Data breaches now occur at such an alarming rate that not a week goes by without news breaking about the exposure of even more sensitive consumer details. Nearly 13.5 billion records have been lost or stolen since 2013, and the amount of compromised personally identifiable information (PII) increased 72% between the first half of 2017 and the first half of 2018 alone.
These breaches can have serious ramifications for retailers because criminals use stolen PII to hack into pre-existing e-commerce accounts and take additional financial details or loyalty points — a type of fraud known as account takeover (ATO), which has increased 31% year-over-year. The spike in ATOs is partially because access to an online account often has more value than a stolen credit card. For instance, many people reuse account information across websites, so a single stolen password can give fraudsters authentic-looking access to an entire online identity.
ATO methods are constantly changing as e-commerce merchants catch on to popular scams and devious fraudsters develop new approaches. To claim the upper hand in this vicious cycle, online retailers first need to know who ATO criminals are before they can figure out how to protect their customers and bottom lines from this growing avenue of attack.
What does an e-commerce fraudster actually look like, and how can they be caught?
Criminals are practical people running a business to generate revenue, so — similar to legitimate business people — they’re hyper-focused on ROI. That’s why in most cases, an ATO fraudster will attempt an attack, capitalize on it and repeat it if it was successful. In fact, Forter’s recent ATO whitepaper found that more than 80% of account takeovers are carried out by less than 10% of fraudsters targeting the site. That means that a relatively small group (compared to the number of people that attack a site overall) is responsible for the overwhelming majority of ATOs.
This is the case because fraudsters specialize at finding and exploiting certain vulnerabilities. For instance, fraudsters will often hack into existing and trusted accounts and go on to steal PII or use attached payment methods. Merchants should be able to flag an account takeover as soon as it happens, instead of only at the point of transaction. This is a serious problem because retailers that add rewards programs without the proper safeguards, often face the unintended consequence of attracting more criminals, with Forter seeing an increased risk of ATO by as much as 200%.
This tenacity means that criminals are always looking for loopholes that avoid the security systems in place. One way to do this is to use passwords stolen in data breaches to log into legitimate online accounts and fool antiquated fraud prevention systems, including manual reviewers, into thinking all is well.
A good example of a more advanced method is the uptick in instances of illegal number porting that T-Mobile recently reported. Number porting occurs when a fraudster has a victim’s number moved temporarily to a device they control so that they receive the SMS verification code sent by a merchant. The criminal, of course, can then use the information in the text to access the account, often undetected.

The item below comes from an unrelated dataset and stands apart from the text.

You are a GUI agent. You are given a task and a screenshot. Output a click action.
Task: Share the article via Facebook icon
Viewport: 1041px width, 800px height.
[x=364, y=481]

Fraudsters who focus on ATO attacks know how to be efficient by launching attacks at scale. Entering stolen account information can be done quickly and effectively by programming automated bots to do the dirty work, and trawling for information to outwit security questions is easy when searching for keywords on social networks. Forter found that bots are capable of performing upwards of 100 attacks per second, making it easier and faster for fraudsters to commit nearly limitless account takeover. Similarly, the success of scams like number porting can be leveraged across multiple accounts that belong to the same genuine user, completing multiple crimes in one fell swoop.

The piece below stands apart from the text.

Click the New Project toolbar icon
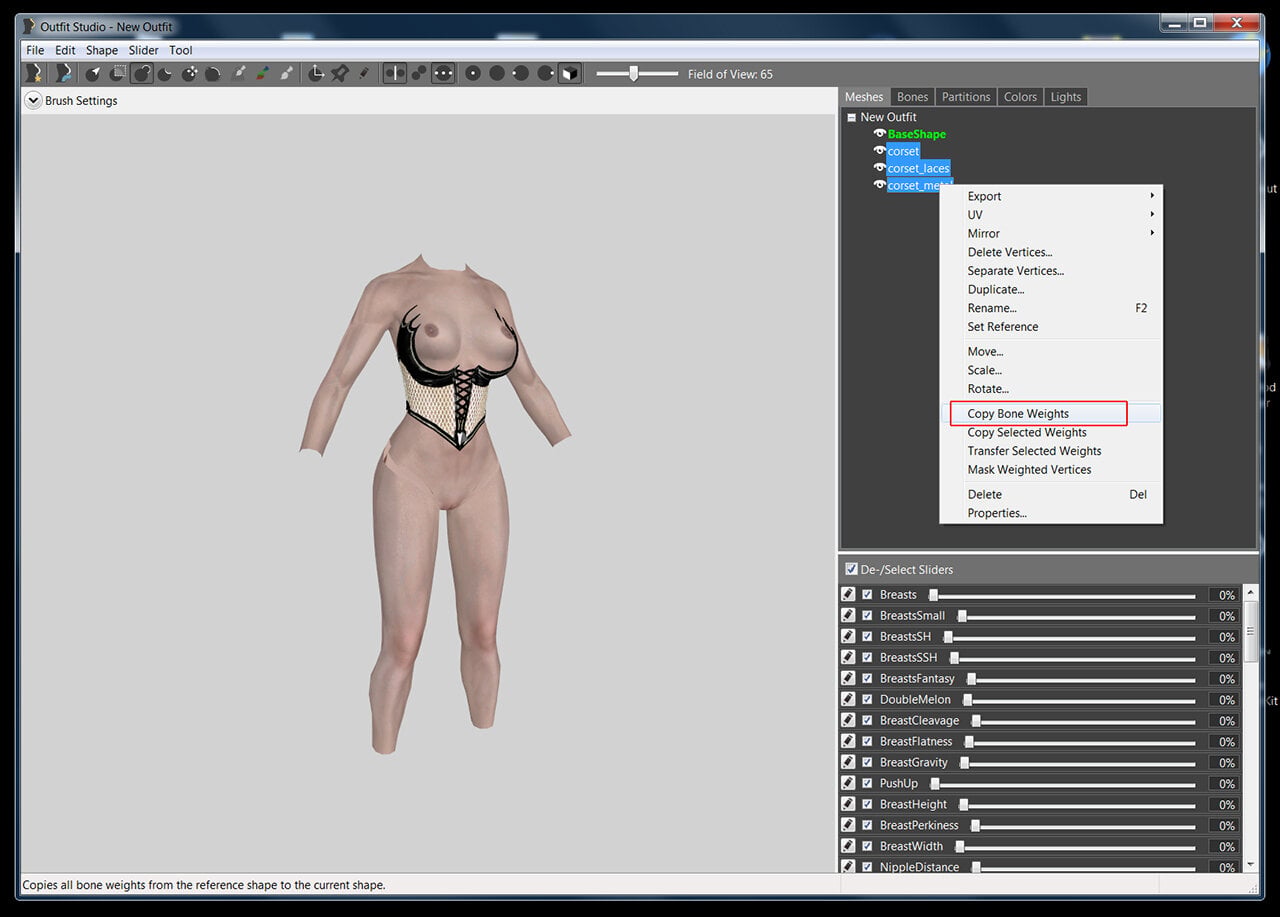1280x917 pixels. (x=34, y=73)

Protection against ATOs must also operate at any scale, or online retailers won’t be able to stop specialized, sneaky criminals from successfully committing fraud.
They’re Team Players
Fraudsters are often pictured as lone wolves executing nefarious activities alone from the safety of their basements, but 20-30% of ATOs are actually conducted by fraud rings. This is because there are so many ways online accounts can be exploited that ATO is particularly likely to be perpetrated by groups of criminals working together. Individuals that are part of a fraud ring can maximize the number of hits they attempt, share vulnerabilities they’ve found, or divide jobs among themselves to utilize different kinds of expertise. One member of the ring might specialize in acquiring data, another in automation, and yet another in social engineering research.
Fraud prevention systems must be extremely sensitive to connections between users in order to spot these fraud rings at work and shut them down — even when those concerned are doing their best to conceal their real devices, locations and intentions.
E-commerce merchants must protect their business and their customers from exploitation by criminals who specialize in niche ATO fraud methods. These fraudsters are becoming more sophisticated by the day, use automation to efficiently attack online retailers at scale, and work in teams. The key to identifying them, is knowing how good customers behave during every touch point they have with an online platform instead of just during the checkout process.
Knowing thy fraudster isn’t easy, and knowing thy customer has perplexed retailers for centuries, but both are essential for e-commerce companies looking to succeed in our increasingly digital world.